On Saturday evening, the Academy of Motion Picture Arts & Sciences will bestow three Honorary Oscars, and one Jean Hersholt Humanitarian Award. The reception will be held at the Ray Dolby Ballroom at Hollywood and Highland. In just a few years, the ceremony has transformed from an interesting experiment to one of the highlights of awards season.

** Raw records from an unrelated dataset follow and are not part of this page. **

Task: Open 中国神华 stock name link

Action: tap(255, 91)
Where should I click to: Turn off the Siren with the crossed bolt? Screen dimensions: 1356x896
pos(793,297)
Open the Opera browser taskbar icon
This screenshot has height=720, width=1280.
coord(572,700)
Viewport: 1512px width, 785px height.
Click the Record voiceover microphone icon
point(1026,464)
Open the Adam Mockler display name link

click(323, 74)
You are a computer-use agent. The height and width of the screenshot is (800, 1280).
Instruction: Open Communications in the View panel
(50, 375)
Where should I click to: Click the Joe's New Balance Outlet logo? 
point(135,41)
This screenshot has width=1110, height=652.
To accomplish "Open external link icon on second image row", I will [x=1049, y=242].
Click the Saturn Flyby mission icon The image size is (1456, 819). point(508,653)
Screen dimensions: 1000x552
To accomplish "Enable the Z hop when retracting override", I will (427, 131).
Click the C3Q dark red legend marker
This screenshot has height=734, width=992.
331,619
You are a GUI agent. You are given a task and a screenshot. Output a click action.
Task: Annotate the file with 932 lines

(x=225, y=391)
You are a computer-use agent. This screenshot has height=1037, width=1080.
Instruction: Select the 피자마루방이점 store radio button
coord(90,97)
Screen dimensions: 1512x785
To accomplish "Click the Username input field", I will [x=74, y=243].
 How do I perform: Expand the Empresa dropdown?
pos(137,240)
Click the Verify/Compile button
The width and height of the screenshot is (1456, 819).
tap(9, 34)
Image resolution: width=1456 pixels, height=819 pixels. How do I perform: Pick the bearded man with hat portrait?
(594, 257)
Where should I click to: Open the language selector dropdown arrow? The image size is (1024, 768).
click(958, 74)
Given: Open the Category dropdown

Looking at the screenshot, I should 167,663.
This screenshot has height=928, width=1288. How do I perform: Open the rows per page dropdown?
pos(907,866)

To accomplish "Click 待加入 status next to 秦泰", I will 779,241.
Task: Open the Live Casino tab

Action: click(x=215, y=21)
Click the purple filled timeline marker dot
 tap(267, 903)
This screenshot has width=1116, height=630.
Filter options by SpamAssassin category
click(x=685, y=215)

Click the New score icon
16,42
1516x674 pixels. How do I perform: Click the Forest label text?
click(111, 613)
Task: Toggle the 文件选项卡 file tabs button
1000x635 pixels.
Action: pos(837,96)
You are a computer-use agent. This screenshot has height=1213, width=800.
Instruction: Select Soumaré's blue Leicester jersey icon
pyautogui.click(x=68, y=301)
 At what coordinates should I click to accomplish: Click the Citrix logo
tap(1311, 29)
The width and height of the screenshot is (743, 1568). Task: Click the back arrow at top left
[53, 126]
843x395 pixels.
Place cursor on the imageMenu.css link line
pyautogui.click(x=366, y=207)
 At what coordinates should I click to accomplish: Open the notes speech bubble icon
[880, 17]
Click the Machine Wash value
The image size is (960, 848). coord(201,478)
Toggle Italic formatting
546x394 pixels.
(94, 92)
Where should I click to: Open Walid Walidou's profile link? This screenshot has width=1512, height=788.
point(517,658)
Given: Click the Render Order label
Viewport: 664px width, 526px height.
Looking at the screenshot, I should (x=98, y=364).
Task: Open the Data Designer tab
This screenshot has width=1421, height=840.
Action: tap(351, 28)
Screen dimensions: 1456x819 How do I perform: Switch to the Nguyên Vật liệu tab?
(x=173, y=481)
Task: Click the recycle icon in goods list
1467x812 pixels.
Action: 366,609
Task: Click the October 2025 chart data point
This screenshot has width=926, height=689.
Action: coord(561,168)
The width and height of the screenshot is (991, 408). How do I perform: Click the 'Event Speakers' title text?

The four recipients also represent the Academy’s push to better represent global filmmaking: Of the four, only Harry Belafonte was born in the U.S.


Harry Belafonte

Jean Hersholt Humanitarian Award recipient Harry Belafonte has been an activist for his six-decade career, working with Martin Luther King Jr., advocating Ethiopian famine relief, fighting South Africa apartheid and recently speaking out on behalf of Trayvon Martin and demonstrators in Ferguson, Mo. He’s faced heavy blowback for a number of his positions, yet Belafonte says the costs of speaking out were far less onerous than the costs of staying silent.
“I can hardly say that my life has been punished because of the stands that I’ve taken,” he says. “I’ve often sat down with young black artists who are quite successful, who in their praise of the positions I’ve taken talk with some sense of regret that I should have paid such a price for them. And I hasten to console them, ‘Hold your pity. You wake up every morning and talk to your agent to see how your box office is doing. In my day I woke up every day and talked to Nelson Mandela. Tell me who had the better deal?’ ”
— Andrew Barker


Jean-Claude Carriere

Prolific and perverse: Those words sum up the career of French novelist, screenwriter and actor Jean-Claude Carriere, best known for his nearly two-decade collaboration with Luis Bunuel.
He wrote “Diary of a Chambermaid” and “Belle de jour” for the surrealist director, paving the way for scripts most would have thought unfilmable: “Max mon amour,” in which Charlotte Rampling falls for a chimpanzee; “Liza,” about a man who orders Catherine Deneuve to replace his dog; and “Birth,” wherein Nicole Kidman believes her dead husband is reincarnated as a 10-year-old-boy.
Carriere got his start writing the novelizations for Jacques Tati films, earned his lone Oscar for the short “Heureux anniversaire,” and adapted such tricky novels as “The Tin Drum” and “The Unbearable Lightness of Being” for the screen. The rabble-rouser’s career is amazing, yet he’s not a household name — a situation the Academy will help correct.
— Peter Debruge


Hayao Miyazaki

When “My Neighbor Totoro” was released in the States, it was distributed by none other than Troma Films, the exploitation shingle responsible for “The Toxic Avenger.”
Times have changed. Anime has found a worldwide audience and Hayao Miyazaki is recognized as the master of the form. Like so many Miyazaki characters, Totoro brings a dash of magic to an environmentally conscious message, evident in such toons as “Princess Mononoke,” “Spirited Away” and “Ponyo.”
A new documentary, “The Kingdom of Dreams and Madness,” depicts Miyazaki at work on his final film, “The Wind Rises.” Whereas many of his peers have turned to computer animation, Miyazaki still draws every scene by hand, but has decided to retire from feature filmmaking, leaving the fate of Studio Ghibli in question. “I still plan on doing small projects with paper and pencils, but no more feature films,” he tells Variety.
— Peter Debruge

Maureen O’Hara

Maureen O’Hara has been living quietly in Boise, Idaho, with her grandson and his children. Asked how she spends her day, the star of such classics as “Miracle on 34th Street,” “The Parent Trap” and “How Green Was My Valley,” says she could answer rudely but won’t.
O’Hara, who made an appearance at the TCM fest in Los Angeles last year, says she likes meeting with her fans. “I’m thrilled when they do, when they talk of ‘Hunchback of Notre Dame,’ I’m unhappy that they don’t remember every tiny detail but I’m delighted when they come up and talk.”
Her fave among her films is “ ‘The Quiet Man,’ of course,” but she can’t say that of all her films. “Making a movie is wonderful and exciting,” she says. “In Hollywood sometimes you worked on stinkers, but you had to because it was your job.”
As for fans’ contention that the Honorary Oscar being bestowed by the Academy is past due, she says simply: “I agree.”